First, the research clearly shows that a merger or acquisition rarely builds value for the customer. Rather, it is likely to benefit a select few and senior share holders. Corporate pratfalls are rife with examples of well-intentioned acquisitions that fail miserably, to the detriment of all involved. Examples include Rubbermaid/Newell, ITT, AOL Time Warner. Remember when Macey’s bought a discount retailer? The outcome was a disaster. Mixing compensation schedules, distribution networks, and marketing approaches rarely speaks to an understanding of the customer value proposition.
Second, Economies of Scale often lead new owners of an enterprise to fix something that is not broken. Here, a buyer is likely to use existing and known manufacturing channels to offset the acquisition cost by reducing costs. Marginal cost savings too often spread over entire product and parts lines leads to dramatic quality reduction, and an erosion of the entire supply chain, which in the example of Volvo, could be catastrophic.
Third, Commoditization often follows when a buyer fails to clearly understand the complexity of a given customer group, what drives each to purchase parts, service, and vehicles. In this example, early market entrants can charge higher prices for better quality products. If maintained, this supports the quality of a vehicle, and the parts and services that maintain it, such as the example of Lexus or Acura.
Yet in other examples of mature companies, failing to understand this may lead to attempts to increase sales by lowering quality as well as price. Here, they train the customer to value based on price rather than quality. Examples may be the hard drive industry, where hard drive size at a given price point is now how the average consumer ranks a purchase, blithely unaware that the quality to deliver this size has, by many standards, fatally affected quality. One excellent study of this was done by Harvard Professor Clayton Christensen. If the new purchaser fails to maintain price and quality much like a currency that fluctuates with markets, it is likely that Volvo will founder.
Fourth, The Value Proposition, which speaks to many of the above issues, is the relationship between price and quality. It affects absolutely every aspect of a car company from sales, to manufacturing, service, distribution, to parts. In this example the new owner of Volvo must understand the price thresholds of the client base. They must also understand the Feature, Advantage, Benefit relationship of each part of the Volvo base, and the relationship between them. For example, Mercedes charges very high prices for pats and service, the customer believes these to be of higher quality, and supports this assumption by buying these parts and service. By contrast, many other parts are poorly made, and have a price to match. Here, the consumer does not value or indeed understand the quality differences. While many would recoil at a muffler not made of a galvanized steel, it is for many outside the value proposition that they understand and live in.
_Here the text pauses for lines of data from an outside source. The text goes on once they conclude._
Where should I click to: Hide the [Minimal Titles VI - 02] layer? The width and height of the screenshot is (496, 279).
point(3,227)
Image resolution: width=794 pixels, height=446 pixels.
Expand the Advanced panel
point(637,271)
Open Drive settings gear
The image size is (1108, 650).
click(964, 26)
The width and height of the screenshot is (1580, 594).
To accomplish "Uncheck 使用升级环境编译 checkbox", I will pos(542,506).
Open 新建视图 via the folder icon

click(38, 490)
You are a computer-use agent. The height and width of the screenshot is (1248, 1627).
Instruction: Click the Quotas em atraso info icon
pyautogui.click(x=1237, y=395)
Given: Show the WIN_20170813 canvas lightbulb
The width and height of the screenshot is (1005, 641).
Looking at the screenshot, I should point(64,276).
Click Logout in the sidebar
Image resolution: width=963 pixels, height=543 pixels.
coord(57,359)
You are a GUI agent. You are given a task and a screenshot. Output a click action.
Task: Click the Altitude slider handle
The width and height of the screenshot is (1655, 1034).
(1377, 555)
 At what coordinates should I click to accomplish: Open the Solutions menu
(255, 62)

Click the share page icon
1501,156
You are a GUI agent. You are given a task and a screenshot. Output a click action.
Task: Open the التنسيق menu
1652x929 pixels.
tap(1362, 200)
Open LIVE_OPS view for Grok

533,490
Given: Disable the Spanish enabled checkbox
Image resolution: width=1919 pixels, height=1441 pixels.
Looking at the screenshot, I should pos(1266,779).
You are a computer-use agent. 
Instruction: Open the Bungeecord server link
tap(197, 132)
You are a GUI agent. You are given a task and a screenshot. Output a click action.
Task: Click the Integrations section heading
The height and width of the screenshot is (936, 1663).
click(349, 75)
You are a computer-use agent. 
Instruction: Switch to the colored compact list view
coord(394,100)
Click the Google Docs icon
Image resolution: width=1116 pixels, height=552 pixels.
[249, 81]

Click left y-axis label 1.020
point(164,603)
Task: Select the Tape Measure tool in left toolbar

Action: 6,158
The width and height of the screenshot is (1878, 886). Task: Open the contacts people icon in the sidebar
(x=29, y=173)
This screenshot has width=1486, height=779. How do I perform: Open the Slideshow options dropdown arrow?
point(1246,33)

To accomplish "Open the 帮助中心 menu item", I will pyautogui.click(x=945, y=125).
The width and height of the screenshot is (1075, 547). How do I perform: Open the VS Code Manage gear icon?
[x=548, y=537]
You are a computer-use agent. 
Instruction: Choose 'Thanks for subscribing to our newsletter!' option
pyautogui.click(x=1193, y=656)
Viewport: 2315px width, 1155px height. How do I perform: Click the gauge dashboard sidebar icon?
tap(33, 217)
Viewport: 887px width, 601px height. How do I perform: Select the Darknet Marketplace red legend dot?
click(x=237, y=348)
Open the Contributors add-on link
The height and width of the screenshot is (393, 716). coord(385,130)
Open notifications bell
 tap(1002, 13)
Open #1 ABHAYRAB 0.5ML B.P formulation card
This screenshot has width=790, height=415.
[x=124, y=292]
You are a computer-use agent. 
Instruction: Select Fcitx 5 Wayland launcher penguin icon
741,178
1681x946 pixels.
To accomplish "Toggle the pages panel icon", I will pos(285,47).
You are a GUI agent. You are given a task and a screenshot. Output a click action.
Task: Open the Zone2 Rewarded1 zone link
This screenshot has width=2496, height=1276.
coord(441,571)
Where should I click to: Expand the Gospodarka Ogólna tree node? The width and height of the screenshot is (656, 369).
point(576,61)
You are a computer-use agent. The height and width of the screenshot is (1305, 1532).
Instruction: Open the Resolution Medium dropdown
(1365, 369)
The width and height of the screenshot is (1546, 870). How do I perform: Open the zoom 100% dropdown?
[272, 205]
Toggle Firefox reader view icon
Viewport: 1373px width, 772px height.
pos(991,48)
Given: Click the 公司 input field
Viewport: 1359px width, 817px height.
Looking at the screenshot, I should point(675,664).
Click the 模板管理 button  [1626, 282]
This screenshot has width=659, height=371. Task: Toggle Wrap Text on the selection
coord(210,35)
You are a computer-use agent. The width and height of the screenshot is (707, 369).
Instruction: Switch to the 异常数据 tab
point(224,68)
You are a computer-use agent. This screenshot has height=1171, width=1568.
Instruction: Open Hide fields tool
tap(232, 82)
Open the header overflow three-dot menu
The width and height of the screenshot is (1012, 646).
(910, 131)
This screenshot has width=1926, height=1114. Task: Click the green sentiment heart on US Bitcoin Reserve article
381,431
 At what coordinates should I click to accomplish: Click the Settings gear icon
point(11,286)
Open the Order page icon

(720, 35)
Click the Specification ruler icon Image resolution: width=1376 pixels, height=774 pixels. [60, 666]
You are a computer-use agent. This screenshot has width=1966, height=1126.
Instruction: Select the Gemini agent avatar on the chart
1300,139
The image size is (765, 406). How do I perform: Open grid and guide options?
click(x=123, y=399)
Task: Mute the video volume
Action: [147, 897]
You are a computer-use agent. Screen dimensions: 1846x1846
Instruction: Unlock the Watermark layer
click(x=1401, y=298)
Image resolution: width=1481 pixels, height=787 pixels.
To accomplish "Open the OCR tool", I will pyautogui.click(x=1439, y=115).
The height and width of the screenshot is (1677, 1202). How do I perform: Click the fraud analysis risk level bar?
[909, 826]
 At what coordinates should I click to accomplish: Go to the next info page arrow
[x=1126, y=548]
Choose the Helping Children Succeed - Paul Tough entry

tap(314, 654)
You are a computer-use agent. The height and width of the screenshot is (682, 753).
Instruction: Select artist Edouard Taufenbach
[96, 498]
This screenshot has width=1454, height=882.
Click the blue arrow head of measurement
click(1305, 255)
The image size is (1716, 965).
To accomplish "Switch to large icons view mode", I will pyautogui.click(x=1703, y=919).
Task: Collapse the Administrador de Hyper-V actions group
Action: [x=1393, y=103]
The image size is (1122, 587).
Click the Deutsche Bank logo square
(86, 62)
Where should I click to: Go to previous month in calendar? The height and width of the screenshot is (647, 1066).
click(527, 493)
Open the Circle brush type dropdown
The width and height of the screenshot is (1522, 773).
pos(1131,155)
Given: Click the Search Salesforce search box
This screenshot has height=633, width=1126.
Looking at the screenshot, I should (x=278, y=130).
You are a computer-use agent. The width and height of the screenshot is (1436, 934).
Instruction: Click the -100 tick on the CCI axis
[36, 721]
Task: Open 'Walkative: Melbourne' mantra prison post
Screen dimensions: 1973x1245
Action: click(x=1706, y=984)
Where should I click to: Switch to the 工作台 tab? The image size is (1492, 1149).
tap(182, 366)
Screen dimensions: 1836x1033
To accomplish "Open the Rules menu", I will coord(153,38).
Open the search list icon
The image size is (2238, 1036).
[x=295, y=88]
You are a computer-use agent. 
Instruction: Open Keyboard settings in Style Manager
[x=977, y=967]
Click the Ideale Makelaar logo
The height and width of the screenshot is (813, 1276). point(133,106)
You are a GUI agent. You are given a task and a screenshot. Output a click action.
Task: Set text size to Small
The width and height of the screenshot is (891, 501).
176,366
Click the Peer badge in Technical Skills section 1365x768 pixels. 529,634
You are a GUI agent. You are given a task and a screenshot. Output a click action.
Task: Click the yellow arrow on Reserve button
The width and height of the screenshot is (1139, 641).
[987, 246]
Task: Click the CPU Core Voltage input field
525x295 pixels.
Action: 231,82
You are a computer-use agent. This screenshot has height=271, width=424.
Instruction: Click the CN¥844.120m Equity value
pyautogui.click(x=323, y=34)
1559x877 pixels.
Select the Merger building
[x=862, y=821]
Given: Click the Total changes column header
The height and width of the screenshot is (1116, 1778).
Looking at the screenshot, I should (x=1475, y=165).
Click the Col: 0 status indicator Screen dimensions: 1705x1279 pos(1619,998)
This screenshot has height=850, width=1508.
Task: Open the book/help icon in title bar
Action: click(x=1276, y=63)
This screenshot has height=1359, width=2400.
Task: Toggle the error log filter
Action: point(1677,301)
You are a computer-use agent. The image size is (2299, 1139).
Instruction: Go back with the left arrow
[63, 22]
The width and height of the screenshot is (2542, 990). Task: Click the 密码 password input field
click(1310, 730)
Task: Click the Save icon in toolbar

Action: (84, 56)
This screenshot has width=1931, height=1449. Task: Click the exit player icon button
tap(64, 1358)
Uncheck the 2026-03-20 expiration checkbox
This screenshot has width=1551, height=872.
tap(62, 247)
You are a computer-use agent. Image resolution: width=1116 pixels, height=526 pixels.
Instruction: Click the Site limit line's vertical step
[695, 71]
So here the challenge for a new buyer will be to develop and maintain a genetic understanding of the price/quality value proposition of each part of the Volvo supply and the value customer chain. Yet the idea of Value Proposition is a moving target that must change with economic, political, and social events, both regional, national, and international. As a Volvo owner I sincerely hope that this will be the case. However, automotive history is littered with examples of poor timing and too little knowledge and understanding of the customer and markets. We, here on the Brickboard are likely to see the results before others.